PDF to HTML – Convert PDF to HML in C#

PDF to HTML

Most people use Portable Document Format (PDF) owing to the fact that document formatting is preserved when viewing these files on any platform. The fidelity of the document is not compromised when viewing either on a Desktop or mobile platform. However, in order to view the PDF file, you need to use a specific viewer application which may incur installation and setup costs. In order to overcome such shortcomings, the HTML format can be one of the viable solutions because all platforms do have a web browser and HTML is the native language for the web browsers. Therefore, the documents can be viewed without any additional effort and costs.

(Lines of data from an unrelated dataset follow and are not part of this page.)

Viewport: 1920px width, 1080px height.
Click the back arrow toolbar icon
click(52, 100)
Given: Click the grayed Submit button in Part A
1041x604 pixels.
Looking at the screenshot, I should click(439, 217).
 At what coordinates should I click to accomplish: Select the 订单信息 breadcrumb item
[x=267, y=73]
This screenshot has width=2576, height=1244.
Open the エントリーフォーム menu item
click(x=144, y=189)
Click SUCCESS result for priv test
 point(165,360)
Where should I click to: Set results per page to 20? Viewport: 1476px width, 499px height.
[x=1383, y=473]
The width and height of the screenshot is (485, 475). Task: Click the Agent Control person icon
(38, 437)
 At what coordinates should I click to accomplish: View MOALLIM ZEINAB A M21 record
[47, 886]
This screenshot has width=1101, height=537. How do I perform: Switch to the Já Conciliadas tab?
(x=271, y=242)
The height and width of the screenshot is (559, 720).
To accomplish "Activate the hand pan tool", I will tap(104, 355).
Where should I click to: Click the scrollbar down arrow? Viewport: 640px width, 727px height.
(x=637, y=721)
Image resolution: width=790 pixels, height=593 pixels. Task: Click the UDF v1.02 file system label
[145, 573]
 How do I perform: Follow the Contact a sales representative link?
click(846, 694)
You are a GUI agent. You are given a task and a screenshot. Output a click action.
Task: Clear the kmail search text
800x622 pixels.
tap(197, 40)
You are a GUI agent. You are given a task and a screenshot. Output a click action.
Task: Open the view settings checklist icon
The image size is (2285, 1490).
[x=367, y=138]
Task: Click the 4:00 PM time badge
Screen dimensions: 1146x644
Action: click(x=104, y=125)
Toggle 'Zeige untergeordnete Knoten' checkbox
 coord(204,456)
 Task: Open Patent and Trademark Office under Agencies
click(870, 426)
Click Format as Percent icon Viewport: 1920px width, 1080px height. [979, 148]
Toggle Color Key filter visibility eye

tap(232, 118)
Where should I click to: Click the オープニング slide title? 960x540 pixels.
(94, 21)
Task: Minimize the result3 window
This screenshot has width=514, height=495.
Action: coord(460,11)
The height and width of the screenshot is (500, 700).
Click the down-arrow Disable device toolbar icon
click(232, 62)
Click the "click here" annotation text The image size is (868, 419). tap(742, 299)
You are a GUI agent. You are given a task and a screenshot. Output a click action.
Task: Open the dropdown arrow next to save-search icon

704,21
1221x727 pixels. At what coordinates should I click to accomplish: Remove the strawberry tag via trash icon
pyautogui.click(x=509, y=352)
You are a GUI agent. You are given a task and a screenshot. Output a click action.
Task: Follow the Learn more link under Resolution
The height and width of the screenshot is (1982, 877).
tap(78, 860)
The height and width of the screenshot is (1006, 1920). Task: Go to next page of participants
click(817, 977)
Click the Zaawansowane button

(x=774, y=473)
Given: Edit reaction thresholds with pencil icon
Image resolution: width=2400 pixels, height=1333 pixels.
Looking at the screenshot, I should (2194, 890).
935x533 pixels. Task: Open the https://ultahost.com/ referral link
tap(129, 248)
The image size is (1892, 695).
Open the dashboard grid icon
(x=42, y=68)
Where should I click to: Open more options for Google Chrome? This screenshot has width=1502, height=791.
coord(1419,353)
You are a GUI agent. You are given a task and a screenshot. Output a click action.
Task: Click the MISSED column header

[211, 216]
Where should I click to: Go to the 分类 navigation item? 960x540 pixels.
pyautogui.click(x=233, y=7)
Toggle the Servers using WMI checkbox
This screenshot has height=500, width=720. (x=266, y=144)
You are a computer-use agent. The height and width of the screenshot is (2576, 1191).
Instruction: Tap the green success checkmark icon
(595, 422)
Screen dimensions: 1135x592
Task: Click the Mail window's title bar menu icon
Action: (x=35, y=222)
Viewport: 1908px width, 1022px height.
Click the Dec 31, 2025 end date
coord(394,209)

In this article, we are going to discuss the following topics in details

PDF processing REST API

We have developed Aspose.PDF Cloud, which is based on REST architecture and offers the capabilities to create, edit as well as transform PDF file formats to other Supported Document Formats including HTML, JPEG, DOCX, PPTX, XLSX, SVG, etc. In this article, our focus is on the steps on how to perform PDF file conversion to HTML format within C# .NET code. This can be accomplished using Aspose.PDF Cloud SDK for .NET which is a wrapper around Aspose.PDF Cloud so that you get all the features of REST API within your .NET application.

Installation

In order to use the Cloud SDK, the first step is to install it over the local system. For the user’s convenience, we have uploaded the SDK on NuGet and GitHub. So, in order to install it from the NuGet library, please execute the following command in the NuGet package manager:

Install-Package Aspose.Pdf-Cloud

You may also consider installing the SDK directly within the Visual Studio project as the NuGet package. All you need to do is expand the project tree in Solution Explorer, right-click the Packages folder and select Manage NuGet Packages… option from the context menu.

Manage NuGet packages.
Image 1:- Manage NuGet packages.

Now search Aspose.PDF Cloud in the search field, enable the checkbox beside the package name and click Add Package button.

Aspose.PDF Cloud SDK
Image 2:- Aspose.PDF Cloud SDK in NuGet packages.

Notice that Aspose.Pdf-Cloud.dll appears under the Packages folder.

Aspose.Pdf-cloud.dll
Image 3:- Aspose.Pdf-cloud.dll under solution explorer.

Licensing

Our payment plan is quite flexible and our customers do not need to pay any upfront cost. They are only required to pay as per their usage which can be as low as $0.005 / API Call. You may visit the pricing page for further details. However, before you opt for licensing, you may create a free account by visiting Aspose.Cloud dashboard and test our APIs up to 150 free document processing calls.

You may Sign In using your existing GitHub or Google account or, click on the Create a new Account button and provide the required information. Then login to the dashboard using credentials and expand the Applications section from the dashboard and scroll down towards the Client Credentials section to see Client ID and Client Secret details.

Client credentials
Image 4:- Client credentials on the dashboard.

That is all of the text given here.